**Goal of the exercise:**
Reproduce exactly the lines below, starting at the line that contains "Sort by the 名前 column arrows" and ending with the last line of the records, both included; leave out any pictures.

>>>>>

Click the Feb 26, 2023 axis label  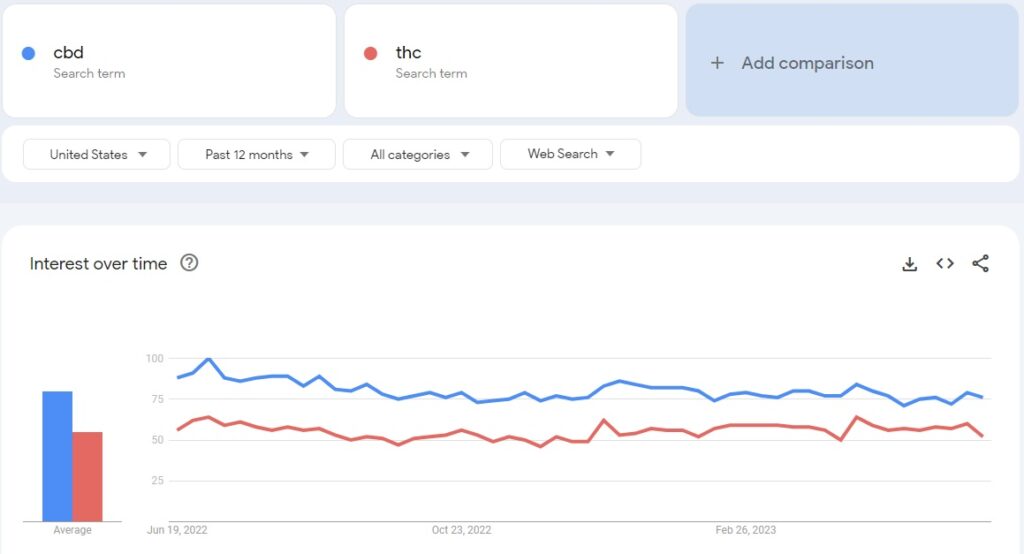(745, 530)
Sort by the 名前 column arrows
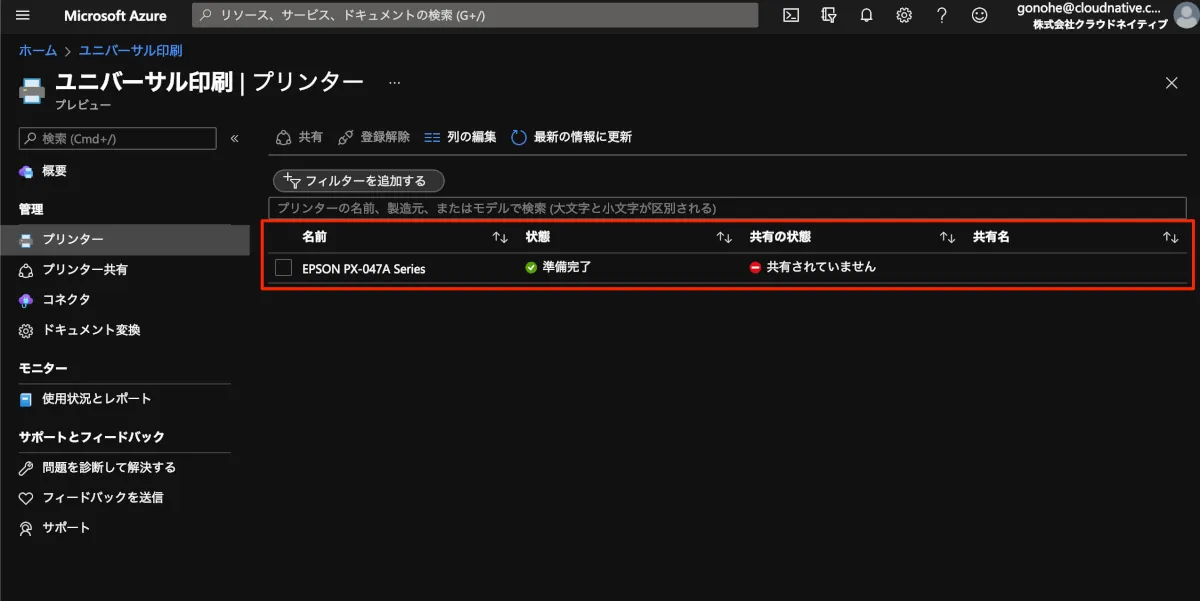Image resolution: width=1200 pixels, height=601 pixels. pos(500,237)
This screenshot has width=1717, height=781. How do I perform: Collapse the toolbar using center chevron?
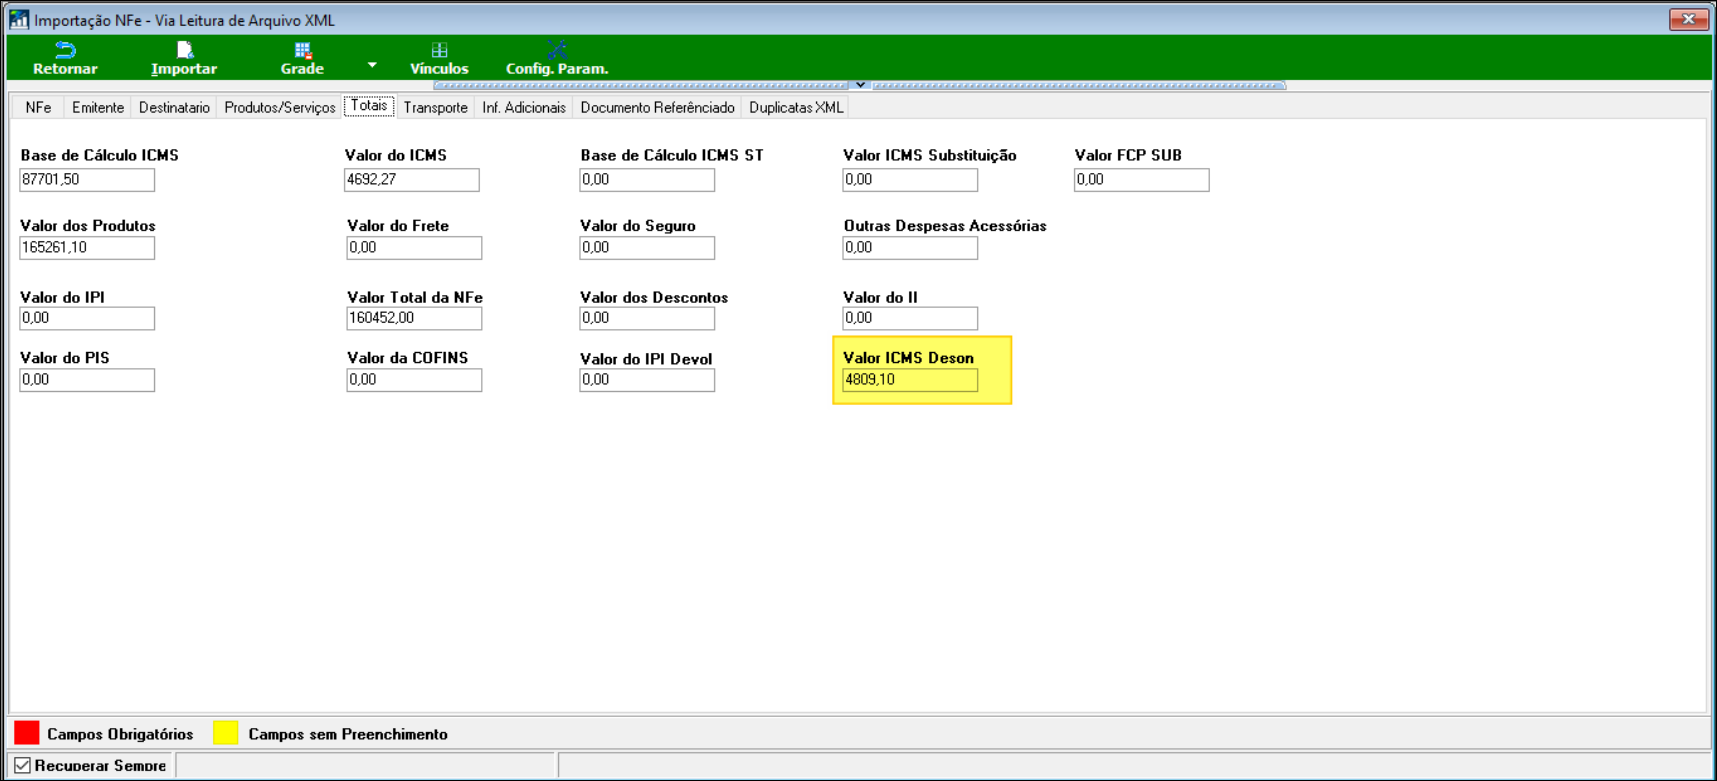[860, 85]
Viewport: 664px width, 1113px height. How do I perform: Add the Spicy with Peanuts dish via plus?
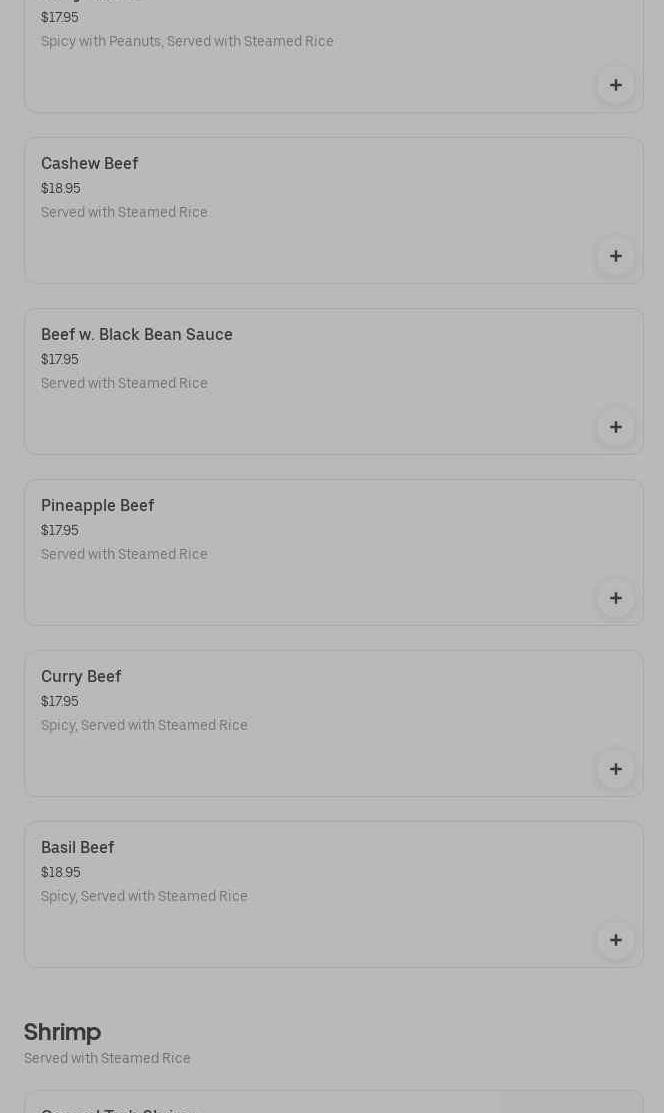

<<<<<

**Output for this task:**
Sort by the 名前 column arrows
Image resolution: width=1200 pixels, height=601 pixels. pos(500,237)
This screenshot has width=1717, height=781. How do I perform: Collapse the toolbar using center chevron?
[860, 85]
Viewport: 664px width, 1113px height. How do I perform: Add the Spicy with Peanuts dish via plus?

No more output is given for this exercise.